Task goal. Please translate this sentence from the nurse's medal announcement into Spanish: "I always wanted to be a nurse and I am so thankful that my lovely parents supported me to achieve my goal."

Given passage.
----------

Nottingham University Hospitals is incredibly proud that one of our nurses has been recognised for their contributions to the NHS.

Nurse Onyinye Enwezor has been graciously awarded with an honorary British Empire Medal (BEM) by Her Majesty the Queen in today’s (Saturday 10 October) announcement of the Queen’s Birthday Honours.

Onyi qualified as a nurse and midwife from the University of Nigeria Teaching Hospital, Enugu, Nigeria in 2000 and 2002 respectively. In 2011, she obtained a BSc (Hons.) degree from the University of Nottingham.

In 2003 Onyi moved to the United Kingdom and did her Adaptation programme at Hillcroft Nursing Home in Morecambe, Lancaster.  She then moved to Nottinghamshire and worked at Mansfield Community Hospital for 11 months before getting a job with TEAM NUH in 2005 as a theatre nurse.  In 2019 she left theatres as a Deputy Sister when she got her dream job, and current role, as a Shared Governance Clinical Educator at our Institute of Nursing and Midwifery Care Excellence.

Of her award, Onyi said: “I am shocked and truly humbled to receive this award. I always wanted to be a nurse and I am so thankful that my lovely parents supported me to achieve my goal.”

“A lot of factors have greatly contributed to my success, one of which is Shared Governance.  It has really helped me achieve great satisfaction as a nurse because it truly empowers staff.  I have been part of the Trust’s BAME Shared Governance Council since it started in 2018.  It has not been an easy journey but it has been very rewarding.  I live by the mantra Please seize every opportunity you get to serve excellently and selflessly as you may not have a second chance. I am truly grateful to all those who have in the course of my career created these opportunities for me.”

----------

Information provided.

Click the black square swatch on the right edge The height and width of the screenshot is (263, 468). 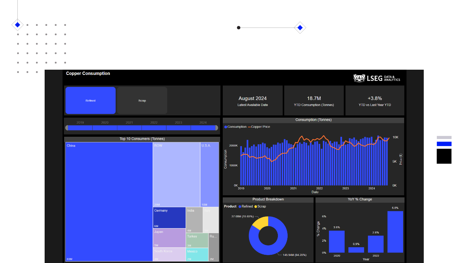(444, 156)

----------

Answer. Siempre quise ser enfermera y estoy muy agradecida de que mis queridos padres me apoyaran para alcanzar mi meta.